[Directions]
Update the records from the first line up to and including the line with "This screenshot has height=541, width=1040.", replacing "Expo logo" with "Expo icon" and keeping everything else unchanged. Leave the pictures out of your answer.

[Given data]
start

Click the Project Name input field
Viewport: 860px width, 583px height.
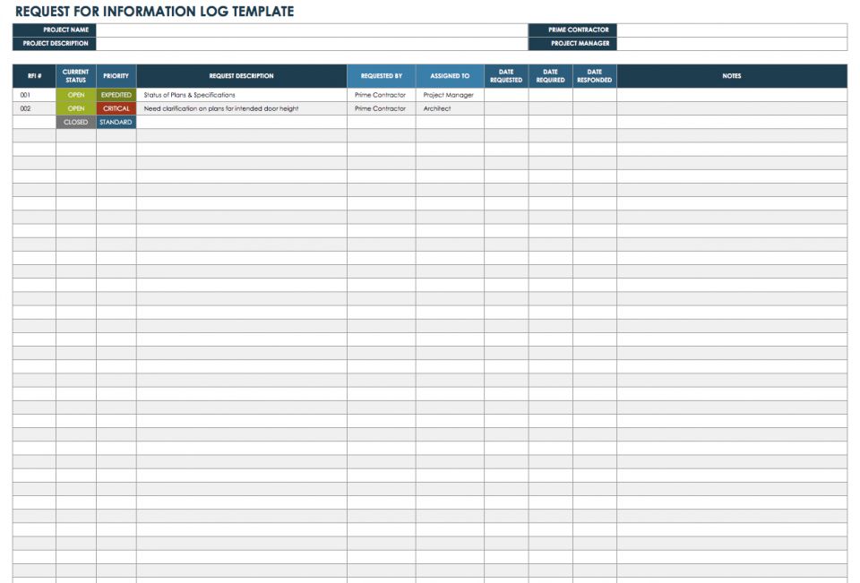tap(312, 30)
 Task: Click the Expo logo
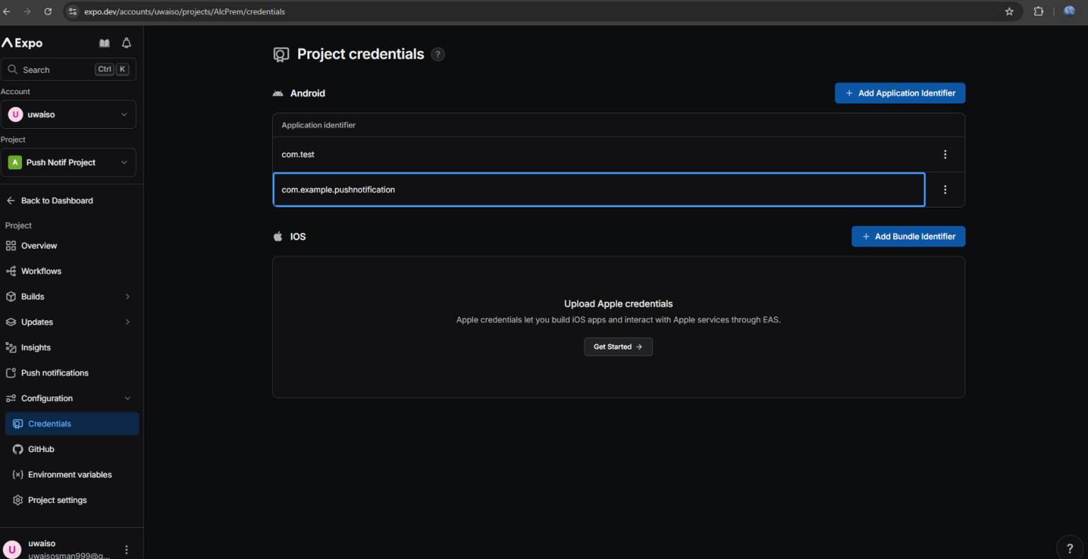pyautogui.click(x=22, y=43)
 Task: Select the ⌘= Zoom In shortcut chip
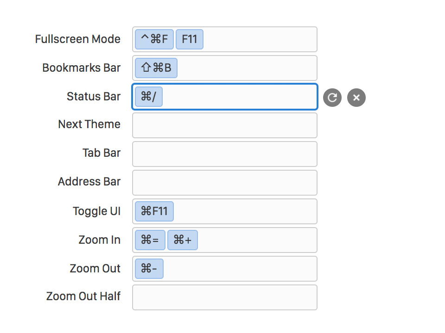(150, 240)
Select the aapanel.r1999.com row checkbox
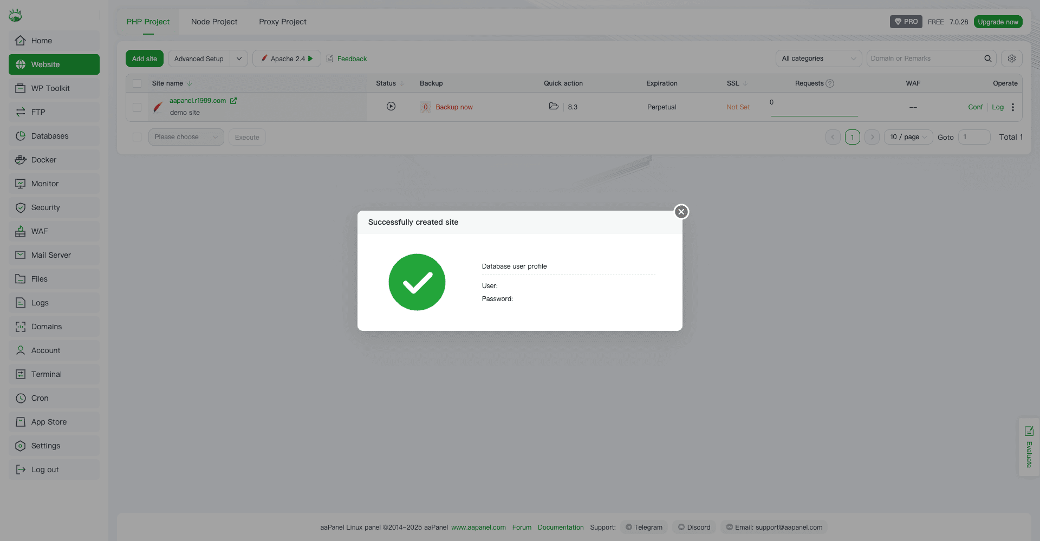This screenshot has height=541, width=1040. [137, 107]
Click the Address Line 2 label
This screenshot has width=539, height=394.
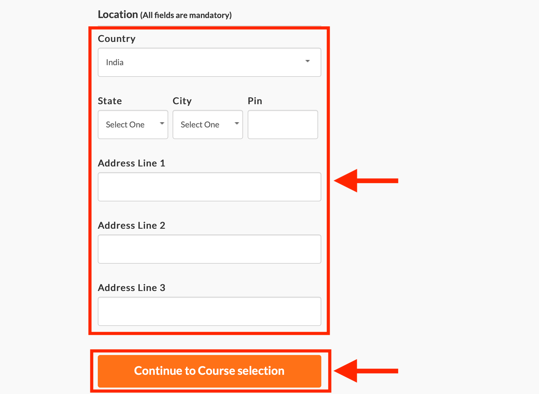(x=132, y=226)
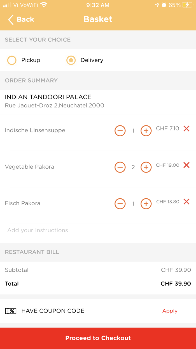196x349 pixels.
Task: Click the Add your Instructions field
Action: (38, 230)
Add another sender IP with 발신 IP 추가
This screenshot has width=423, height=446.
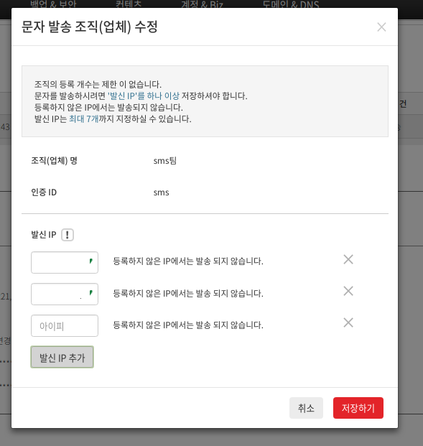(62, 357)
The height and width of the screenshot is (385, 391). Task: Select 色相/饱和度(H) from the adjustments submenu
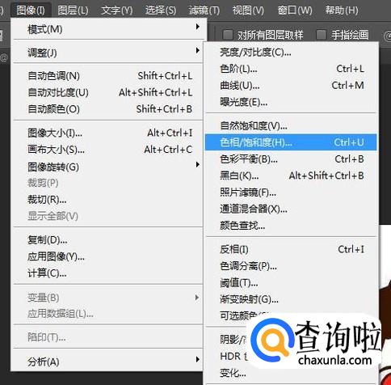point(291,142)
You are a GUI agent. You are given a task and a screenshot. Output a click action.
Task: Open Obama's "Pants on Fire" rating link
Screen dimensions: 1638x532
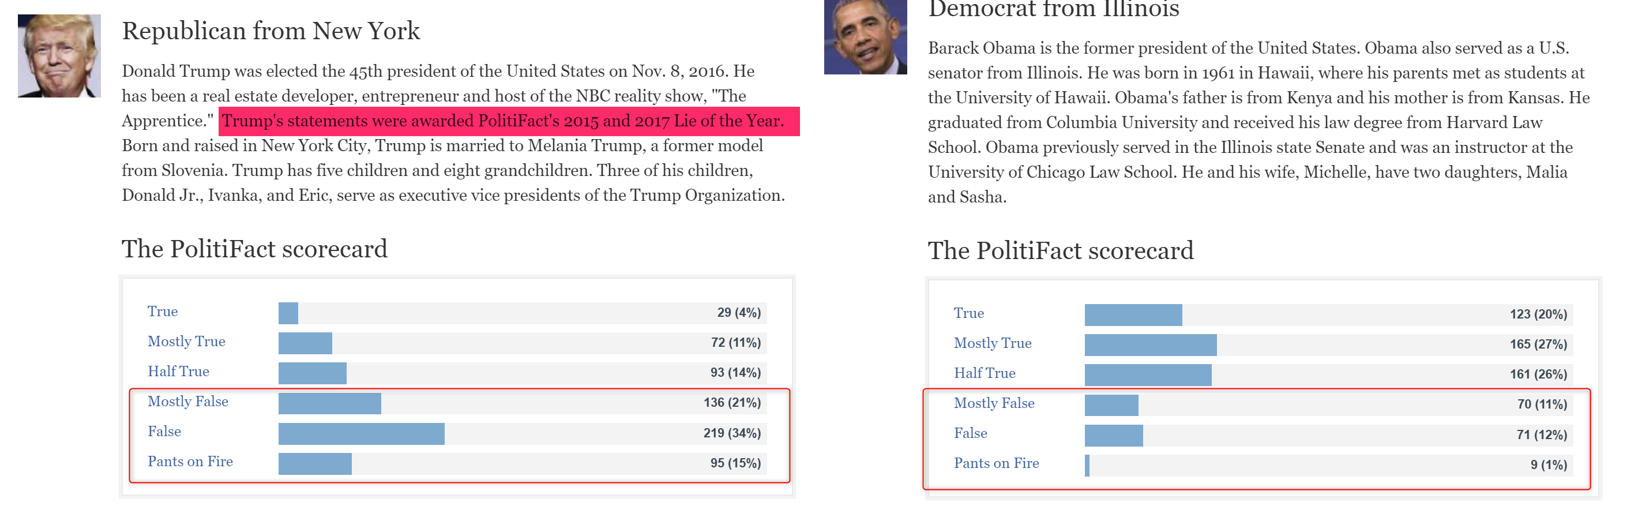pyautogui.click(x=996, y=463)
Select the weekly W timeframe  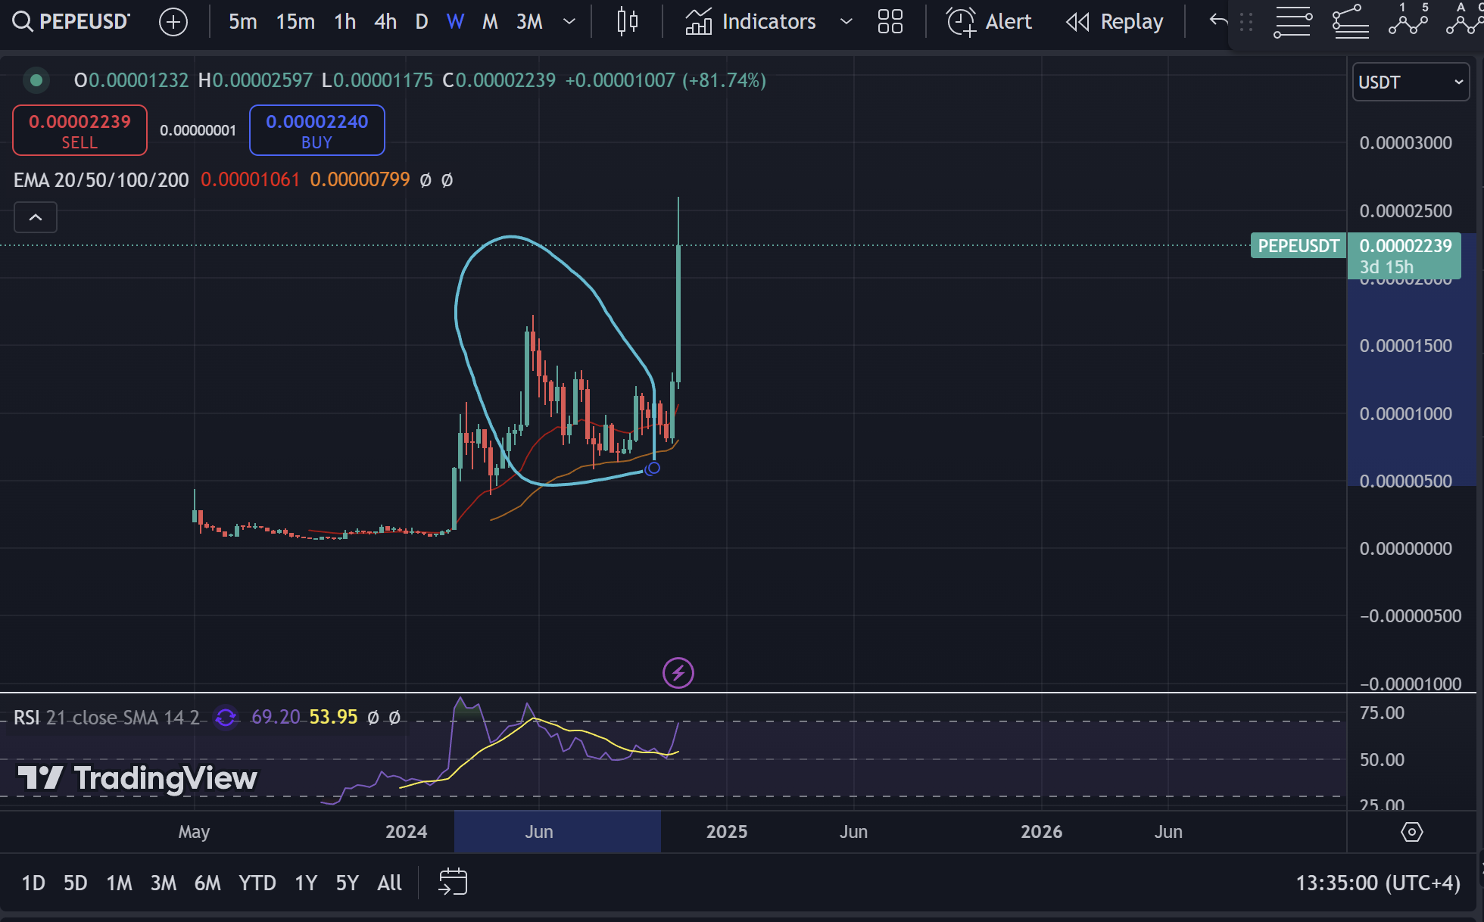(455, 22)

end

[Result for this exercise]
Click the Project Name input field
Viewport: 860px width, 583px height.
tap(312, 30)
 Task: Click the Expo icon
pyautogui.click(x=22, y=43)
 Task: Select the ⌘= Zoom In shortcut chip
(150, 240)
Select the aapanel.r1999.com row checkbox
This screenshot has height=541, width=1040. [137, 107]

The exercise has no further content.